Let's see it work
Comparisons of proportions
Stata's power suite provides three methods for classical tests of proportions and three methods for tests based on contingency tables. To see what is available (and for point-and-click analysis), go to the menu Statistics > Power, precision, and sample size and under Population parameter, select Proportions. For one of the classical proportion tests, select One sample, Two independent samples, or Two paired samples, McNemar's test.
power oneproportion estimates sample size, power, and effect size for a test comparing one proportion to a reference value. You can choose between a score test and a Wald test; the small-sample binomial test is also available for power estimation. Additionally, you can apply a continuity correction.
power twoproportions estimates sample size, power, and effect size for a test comparing two independent proportions. When estimating effect size, you can choose to report the effect size as the difference between the experimental-group proportion and the control-group proportion, the ratio of the experimental-group proportion and the control-group proportion, or the odds ratio. You can incorporate unbalanced designs and compute the sample size of one group given the other. Additionally, you can choose between Pearson's chi-squared test and a likelihood-ratio test; Fisher–Irwin's exact conditional test is also available for power estimation.
power pairedproportions estimates sample size, power, and effect size for a test comparing two proportions from paired samples. You can estimate sample-size and power by specifying either discordant or marginal proportions; effect sizes can be estimated only with discordant proportions. Effect sizes can be specified as a difference in proportions or a ratio of proportions; when working with marginal proportions, you can also specify the effect size as an odds ratio.
In addition, Stata's power command performs power analysis for tests of proportions based on contingency tables and for classical comparisons of proportions accounting for cluster randomized designs.
Suppose we want to investigate whether aspirin is effective in reducing the mortality rate due to heart attacks. Also, suppose previous studies have found that the proportion of deaths due to heart attacks is 0.02 for individuals who don't take aspirin and 0.001 for those who do. We suspect the proportion might be higher for those who do. So we examine the power we can obtain for sample sizes of 1500 through 3000 for hypothesized proportions of 0.001 through 0.004.
. power twoproportions 0.02 (0.001 0.002 0.003 0.004), n(1500 2000 2500 3000) graph
Above, we specified hypothesized proportions of death due to heart attacks for individuals who take aspirin. We could have instead specified the hypothesized difference in proportions between aspirin users and nonusers, the ratio of the proportions, or the odds ratio.
Now suppose that we're interested in calculating the sample sizes required to detect those different proportions at power levels of 0.8 and 0.9. We would type
. power twoproportions 0.02 (0.001 0.002 0.003 0.004), power(0.8 0.9) graph
For a given level of power, the required sample size increases as the hypothesized proportion of deaths for aspirin users (experimental group) increases.

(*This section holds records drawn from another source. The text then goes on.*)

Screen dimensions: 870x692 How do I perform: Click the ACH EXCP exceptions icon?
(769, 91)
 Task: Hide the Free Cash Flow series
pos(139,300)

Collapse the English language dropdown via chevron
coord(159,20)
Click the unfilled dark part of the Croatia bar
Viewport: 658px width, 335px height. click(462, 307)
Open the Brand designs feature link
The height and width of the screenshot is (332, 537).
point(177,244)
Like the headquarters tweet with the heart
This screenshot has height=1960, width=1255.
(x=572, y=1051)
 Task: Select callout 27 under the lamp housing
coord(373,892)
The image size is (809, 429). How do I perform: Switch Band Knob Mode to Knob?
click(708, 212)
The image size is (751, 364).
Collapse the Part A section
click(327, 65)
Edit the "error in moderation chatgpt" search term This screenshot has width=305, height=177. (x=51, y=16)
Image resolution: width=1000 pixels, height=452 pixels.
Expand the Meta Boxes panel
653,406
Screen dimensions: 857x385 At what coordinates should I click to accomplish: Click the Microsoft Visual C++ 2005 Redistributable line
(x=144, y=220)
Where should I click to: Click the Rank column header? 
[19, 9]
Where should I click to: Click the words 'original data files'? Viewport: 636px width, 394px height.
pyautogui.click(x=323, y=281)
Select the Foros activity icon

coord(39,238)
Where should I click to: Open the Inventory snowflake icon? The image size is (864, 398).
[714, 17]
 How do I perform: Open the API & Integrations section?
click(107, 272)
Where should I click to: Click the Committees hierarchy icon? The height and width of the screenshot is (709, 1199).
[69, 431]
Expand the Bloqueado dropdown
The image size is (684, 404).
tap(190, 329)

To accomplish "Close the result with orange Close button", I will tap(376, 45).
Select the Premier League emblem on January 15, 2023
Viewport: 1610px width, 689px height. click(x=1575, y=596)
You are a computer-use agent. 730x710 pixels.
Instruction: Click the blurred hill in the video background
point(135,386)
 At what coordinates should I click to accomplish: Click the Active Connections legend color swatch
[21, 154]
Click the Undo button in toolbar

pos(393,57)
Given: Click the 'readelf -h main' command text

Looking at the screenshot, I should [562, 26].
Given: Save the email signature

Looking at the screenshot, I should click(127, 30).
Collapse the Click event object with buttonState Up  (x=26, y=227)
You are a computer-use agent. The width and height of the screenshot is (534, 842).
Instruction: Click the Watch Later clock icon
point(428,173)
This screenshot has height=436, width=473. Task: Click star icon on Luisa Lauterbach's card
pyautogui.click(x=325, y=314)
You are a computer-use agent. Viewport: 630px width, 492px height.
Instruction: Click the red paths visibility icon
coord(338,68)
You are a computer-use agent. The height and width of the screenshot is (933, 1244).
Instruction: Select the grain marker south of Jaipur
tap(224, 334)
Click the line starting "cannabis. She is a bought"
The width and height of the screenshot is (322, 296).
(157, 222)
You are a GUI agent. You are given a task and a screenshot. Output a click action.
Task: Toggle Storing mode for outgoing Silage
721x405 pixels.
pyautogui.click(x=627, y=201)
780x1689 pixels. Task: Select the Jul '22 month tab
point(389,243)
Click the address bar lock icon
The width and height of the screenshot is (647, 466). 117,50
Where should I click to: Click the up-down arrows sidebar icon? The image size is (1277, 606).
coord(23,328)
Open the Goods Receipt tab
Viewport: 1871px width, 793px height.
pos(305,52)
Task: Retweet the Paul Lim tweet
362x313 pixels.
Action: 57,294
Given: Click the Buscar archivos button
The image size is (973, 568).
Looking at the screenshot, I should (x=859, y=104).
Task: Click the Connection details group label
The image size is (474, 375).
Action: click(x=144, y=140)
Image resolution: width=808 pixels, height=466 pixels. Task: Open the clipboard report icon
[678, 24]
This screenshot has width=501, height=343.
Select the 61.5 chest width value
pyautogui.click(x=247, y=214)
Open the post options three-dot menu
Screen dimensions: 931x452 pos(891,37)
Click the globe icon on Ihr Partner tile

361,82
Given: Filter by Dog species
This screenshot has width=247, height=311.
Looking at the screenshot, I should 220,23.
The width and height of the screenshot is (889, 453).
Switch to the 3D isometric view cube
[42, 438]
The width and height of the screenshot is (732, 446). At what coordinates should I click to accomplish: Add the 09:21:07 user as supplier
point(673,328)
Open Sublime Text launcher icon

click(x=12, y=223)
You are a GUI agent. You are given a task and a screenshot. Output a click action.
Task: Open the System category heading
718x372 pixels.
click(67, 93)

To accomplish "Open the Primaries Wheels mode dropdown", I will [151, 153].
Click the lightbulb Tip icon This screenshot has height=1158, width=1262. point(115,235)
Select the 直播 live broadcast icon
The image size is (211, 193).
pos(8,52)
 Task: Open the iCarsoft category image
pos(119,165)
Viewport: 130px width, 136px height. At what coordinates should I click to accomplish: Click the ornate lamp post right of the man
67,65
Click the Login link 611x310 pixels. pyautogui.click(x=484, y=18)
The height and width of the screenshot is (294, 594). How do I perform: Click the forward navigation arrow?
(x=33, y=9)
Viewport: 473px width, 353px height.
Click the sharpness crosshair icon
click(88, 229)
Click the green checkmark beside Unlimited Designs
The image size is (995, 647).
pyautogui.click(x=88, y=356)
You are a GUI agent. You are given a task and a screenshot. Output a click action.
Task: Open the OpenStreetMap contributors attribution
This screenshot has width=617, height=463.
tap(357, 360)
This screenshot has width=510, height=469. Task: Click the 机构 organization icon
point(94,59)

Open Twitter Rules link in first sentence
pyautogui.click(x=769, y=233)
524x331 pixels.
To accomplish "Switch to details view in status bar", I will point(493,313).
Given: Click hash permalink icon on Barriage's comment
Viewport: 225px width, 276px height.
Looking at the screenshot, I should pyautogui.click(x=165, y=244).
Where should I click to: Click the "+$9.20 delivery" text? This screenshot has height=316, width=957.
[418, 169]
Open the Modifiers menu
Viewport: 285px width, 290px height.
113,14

We can also investigate the smallest detectable difference in proportions of death for aspirin users and nonusers, given a range of sample sizes and levels of power. Our alternative hypothesis is that the proportion of deaths for aspirin users is lower than the proportion for nonusers, so we specify the direction of the effect as well. (The default assumes the proportion for the experimental group is greater than that for the control group.)
. power twoproportions 0.02, n(1500 2000 2500 3000) power(0.8 0.9) direction(lower) graph
We get a plot of the estimated proportions for aspirin users that correspond to the smallest detectable differences. We can instead plot the effect sizes (difference between the proportions for users and nonusers) by specifying y(delta) within the graph() option:
. power twoproportions 0.02, n(1500 2000 2500 3000) power(0.8 0.9) direction(lower) graph(y(delta))
In this graph, the effect size is calculated as (proportion for aspirin users - 0.02). Because the estimated proportions are smaller for aspirin users than nonusers, we get a series of negative values.